— START Record set —

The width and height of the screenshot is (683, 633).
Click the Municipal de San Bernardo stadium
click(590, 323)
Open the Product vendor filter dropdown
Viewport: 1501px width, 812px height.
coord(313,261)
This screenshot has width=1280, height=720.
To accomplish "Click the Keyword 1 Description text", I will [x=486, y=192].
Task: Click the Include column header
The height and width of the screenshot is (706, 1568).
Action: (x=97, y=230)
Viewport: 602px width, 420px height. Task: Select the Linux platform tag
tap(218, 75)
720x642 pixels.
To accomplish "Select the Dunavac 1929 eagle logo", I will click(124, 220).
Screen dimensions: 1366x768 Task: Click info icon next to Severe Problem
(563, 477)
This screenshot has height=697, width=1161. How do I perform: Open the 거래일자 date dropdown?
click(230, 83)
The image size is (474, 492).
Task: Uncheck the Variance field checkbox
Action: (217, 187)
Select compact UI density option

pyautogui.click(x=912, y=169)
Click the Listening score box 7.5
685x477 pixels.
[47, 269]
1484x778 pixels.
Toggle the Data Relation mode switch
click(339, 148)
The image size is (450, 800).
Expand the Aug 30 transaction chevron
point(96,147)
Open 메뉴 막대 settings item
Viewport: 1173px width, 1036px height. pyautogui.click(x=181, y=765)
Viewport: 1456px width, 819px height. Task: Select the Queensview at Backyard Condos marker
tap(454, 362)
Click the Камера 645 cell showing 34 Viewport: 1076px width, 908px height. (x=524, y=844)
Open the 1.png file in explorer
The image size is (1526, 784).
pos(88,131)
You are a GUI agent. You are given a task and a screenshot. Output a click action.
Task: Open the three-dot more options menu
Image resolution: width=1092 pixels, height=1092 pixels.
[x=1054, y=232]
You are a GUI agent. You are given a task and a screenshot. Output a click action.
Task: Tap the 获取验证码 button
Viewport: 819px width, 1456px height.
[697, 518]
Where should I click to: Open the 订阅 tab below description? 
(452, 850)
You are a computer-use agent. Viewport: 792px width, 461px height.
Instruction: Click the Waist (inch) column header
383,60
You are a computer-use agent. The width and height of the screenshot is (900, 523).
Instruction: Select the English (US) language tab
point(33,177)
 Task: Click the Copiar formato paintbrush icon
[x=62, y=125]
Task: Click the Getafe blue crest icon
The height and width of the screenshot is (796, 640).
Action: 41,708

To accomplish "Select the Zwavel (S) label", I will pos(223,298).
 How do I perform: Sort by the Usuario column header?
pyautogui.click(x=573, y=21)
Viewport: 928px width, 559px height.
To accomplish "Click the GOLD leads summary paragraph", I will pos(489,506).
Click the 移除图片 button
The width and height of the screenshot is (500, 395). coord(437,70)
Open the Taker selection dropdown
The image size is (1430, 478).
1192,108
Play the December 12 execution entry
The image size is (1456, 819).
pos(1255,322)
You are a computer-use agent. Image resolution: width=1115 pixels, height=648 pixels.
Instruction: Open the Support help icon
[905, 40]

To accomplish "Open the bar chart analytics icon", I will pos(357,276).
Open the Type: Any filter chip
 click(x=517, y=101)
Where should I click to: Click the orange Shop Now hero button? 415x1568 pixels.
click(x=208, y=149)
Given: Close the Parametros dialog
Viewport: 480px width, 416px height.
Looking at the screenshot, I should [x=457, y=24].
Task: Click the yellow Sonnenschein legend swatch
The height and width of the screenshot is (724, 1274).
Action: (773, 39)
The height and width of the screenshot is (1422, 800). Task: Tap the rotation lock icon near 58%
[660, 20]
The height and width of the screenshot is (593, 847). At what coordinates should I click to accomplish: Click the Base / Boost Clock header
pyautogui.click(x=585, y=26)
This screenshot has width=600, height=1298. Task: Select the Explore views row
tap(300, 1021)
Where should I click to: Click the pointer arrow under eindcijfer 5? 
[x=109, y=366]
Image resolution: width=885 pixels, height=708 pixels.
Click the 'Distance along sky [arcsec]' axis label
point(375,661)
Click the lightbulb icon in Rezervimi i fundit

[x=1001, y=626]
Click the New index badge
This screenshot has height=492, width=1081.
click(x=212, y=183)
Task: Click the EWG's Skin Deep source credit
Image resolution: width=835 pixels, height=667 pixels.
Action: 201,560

— END Record set —

▶ Exercise instructions
Reproduce every line of the rows above verbatim.

▶ Exercise answer
The width and height of the screenshot is (683, 633).
Click the Municipal de San Bernardo stadium
click(590, 323)
Open the Product vendor filter dropdown
Viewport: 1501px width, 812px height.
coord(313,261)
This screenshot has width=1280, height=720.
To accomplish "Click the Keyword 1 Description text", I will [x=486, y=192].
Task: Click the Include column header
The height and width of the screenshot is (706, 1568).
Action: (x=97, y=230)
Viewport: 602px width, 420px height. Task: Select the Linux platform tag
tap(218, 75)
720x642 pixels.
To accomplish "Select the Dunavac 1929 eagle logo", I will click(124, 220).
Screen dimensions: 1366x768 Task: Click info icon next to Severe Problem
(563, 477)
This screenshot has height=697, width=1161. How do I perform: Open the 거래일자 date dropdown?
click(230, 83)
The image size is (474, 492).
Task: Uncheck the Variance field checkbox
Action: (217, 187)
Select compact UI density option

pyautogui.click(x=912, y=169)
Click the Listening score box 7.5
685x477 pixels.
[47, 269]
1484x778 pixels.
Toggle the Data Relation mode switch
click(339, 148)
The image size is (450, 800).
Expand the Aug 30 transaction chevron
point(96,147)
Open 메뉴 막대 settings item
Viewport: 1173px width, 1036px height. pyautogui.click(x=181, y=765)
Viewport: 1456px width, 819px height. Task: Select the Queensview at Backyard Condos marker
tap(454, 362)
Click the Камера 645 cell showing 34 Viewport: 1076px width, 908px height. (x=524, y=844)
Open the 1.png file in explorer
The image size is (1526, 784).
pos(88,131)
You are a GUI agent. You are given a task and a screenshot. Output a click action.
Task: Open the three-dot more options menu
Image resolution: width=1092 pixels, height=1092 pixels.
[x=1054, y=232]
You are a GUI agent. You are given a task and a screenshot. Output a click action.
Task: Tap the 获取验证码 button
Viewport: 819px width, 1456px height.
[697, 518]
Where should I click to: Open the 订阅 tab below description? 
(452, 850)
You are a computer-use agent. Viewport: 792px width, 461px height.
Instruction: Click the Waist (inch) column header
383,60
You are a computer-use agent. The width and height of the screenshot is (900, 523).
Instruction: Select the English (US) language tab
point(33,177)
 Task: Click the Copiar formato paintbrush icon
[x=62, y=125]
Task: Click the Getafe blue crest icon
The height and width of the screenshot is (796, 640).
Action: 41,708

To accomplish "Select the Zwavel (S) label", I will pos(223,298).
 How do I perform: Sort by the Usuario column header?
pyautogui.click(x=573, y=21)
Viewport: 928px width, 559px height.
To accomplish "Click the GOLD leads summary paragraph", I will pos(489,506).
Click the 移除图片 button
The width and height of the screenshot is (500, 395). coord(437,70)
Open the Taker selection dropdown
The image size is (1430, 478).
1192,108
Play the December 12 execution entry
The image size is (1456, 819).
pos(1255,322)
You are a computer-use agent. Image resolution: width=1115 pixels, height=648 pixels.
Instruction: Open the Support help icon
[905, 40]

To accomplish "Open the bar chart analytics icon", I will pos(357,276).
Open the Type: Any filter chip
 click(x=517, y=101)
Where should I click to: Click the orange Shop Now hero button? 415x1568 pixels.
click(x=208, y=149)
Given: Close the Parametros dialog
Viewport: 480px width, 416px height.
Looking at the screenshot, I should [x=457, y=24].
Task: Click the yellow Sonnenschein legend swatch
The height and width of the screenshot is (724, 1274).
Action: (773, 39)
The height and width of the screenshot is (1422, 800). Task: Tap the rotation lock icon near 58%
[660, 20]
The height and width of the screenshot is (593, 847). At what coordinates should I click to accomplish: Click the Base / Boost Clock header
pyautogui.click(x=585, y=26)
This screenshot has width=600, height=1298. Task: Select the Explore views row
tap(300, 1021)
Where should I click to: Click the pointer arrow under eindcijfer 5? 
[x=109, y=366]
Image resolution: width=885 pixels, height=708 pixels.
Click the 'Distance along sky [arcsec]' axis label
point(375,661)
Click the lightbulb icon in Rezervimi i fundit

[x=1001, y=626]
Click the New index badge
This screenshot has height=492, width=1081.
click(x=212, y=183)
Task: Click the EWG's Skin Deep source credit
Image resolution: width=835 pixels, height=667 pixels.
Action: 201,560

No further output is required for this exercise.